- Opening Delimiter -

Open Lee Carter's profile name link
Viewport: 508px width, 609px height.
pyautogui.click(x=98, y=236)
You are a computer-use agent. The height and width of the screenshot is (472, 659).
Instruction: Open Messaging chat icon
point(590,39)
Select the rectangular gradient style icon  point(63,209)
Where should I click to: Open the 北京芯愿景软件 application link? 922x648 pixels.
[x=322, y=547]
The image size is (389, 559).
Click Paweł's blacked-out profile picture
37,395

- Closing Delimiter -
- Opening Delimiter -

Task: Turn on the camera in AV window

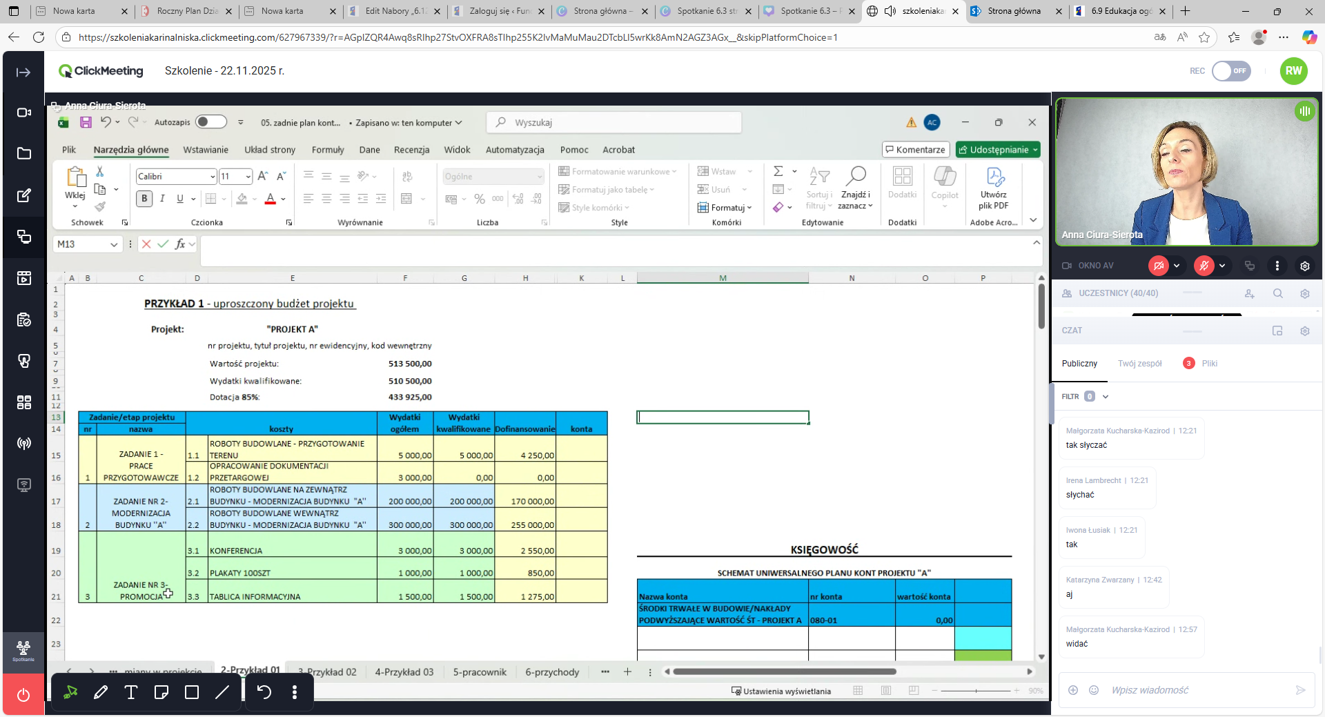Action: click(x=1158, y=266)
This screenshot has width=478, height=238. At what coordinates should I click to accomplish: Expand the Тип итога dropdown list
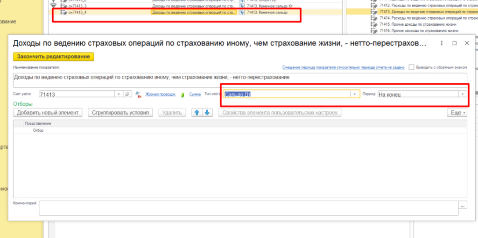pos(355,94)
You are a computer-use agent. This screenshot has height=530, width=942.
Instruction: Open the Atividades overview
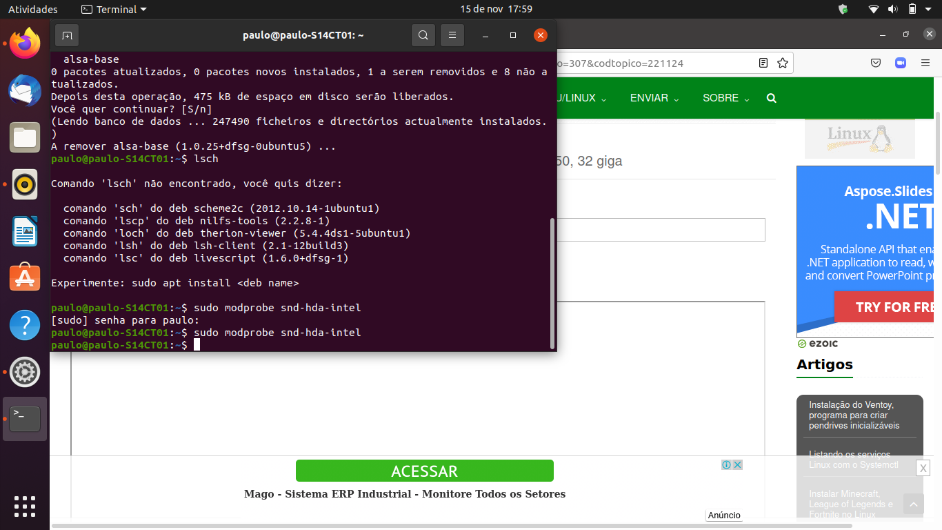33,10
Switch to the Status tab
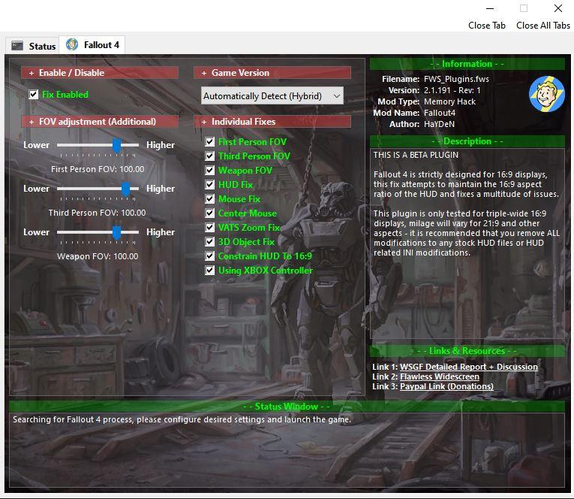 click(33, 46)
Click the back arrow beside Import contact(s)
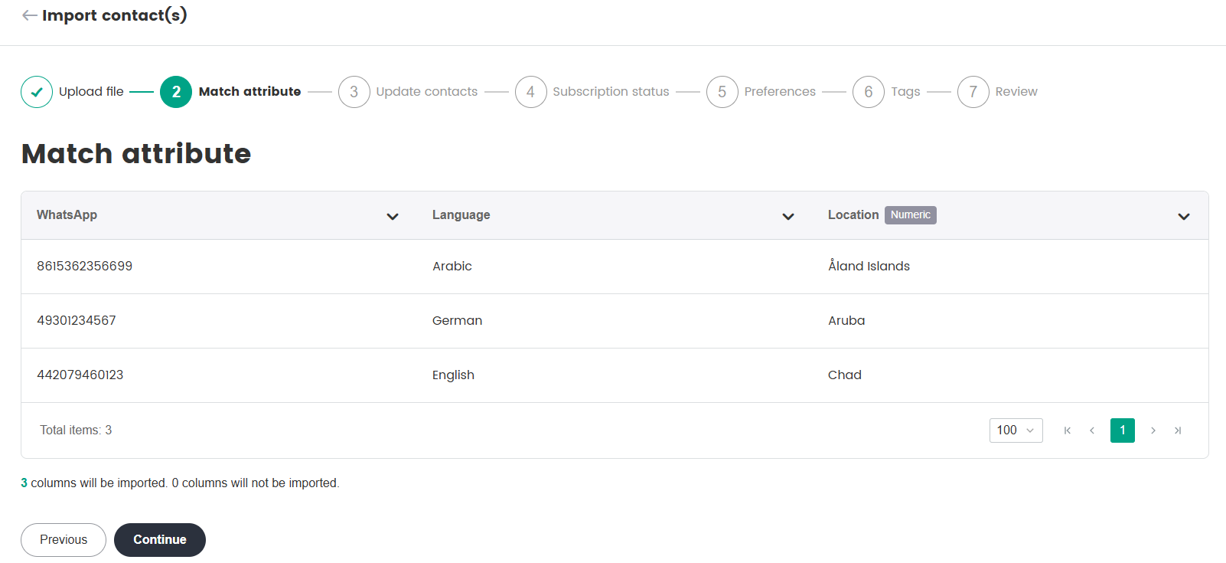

- Closing Delimiter -
- Opening Delimiter -

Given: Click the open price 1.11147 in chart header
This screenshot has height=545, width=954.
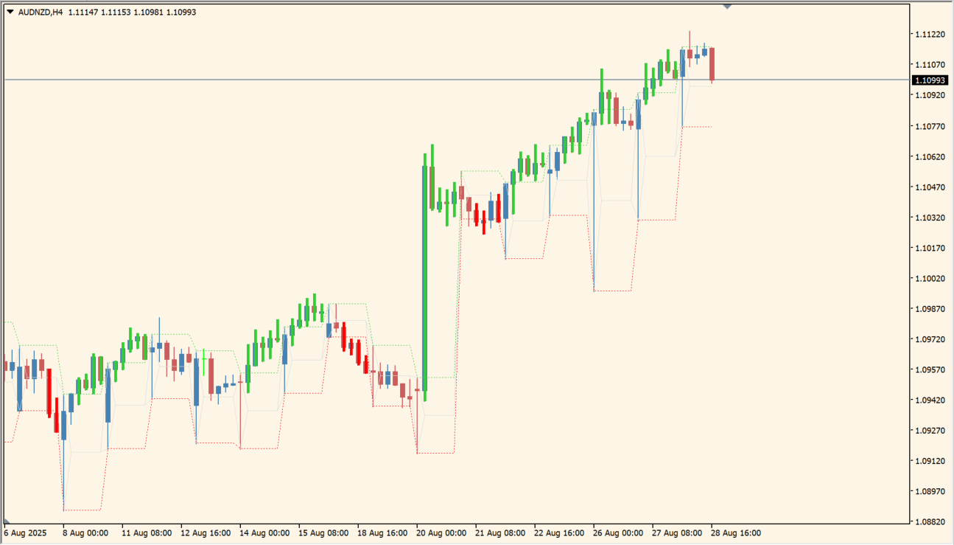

- Closing Delimiter -

● **Task item**
When you reach the line holding "Instruction: Open the Atividades overview" in the listing above, begin retyping exactly, and stop once the line holding "Click the back arrow beside Import contact(s)" is done; pictures stay out.

● **Output for this task**
Instruction: Open the Atividades overview
33,10
Switch to the Status tab
 click(33, 46)
Click the back arrow beside Import contact(s)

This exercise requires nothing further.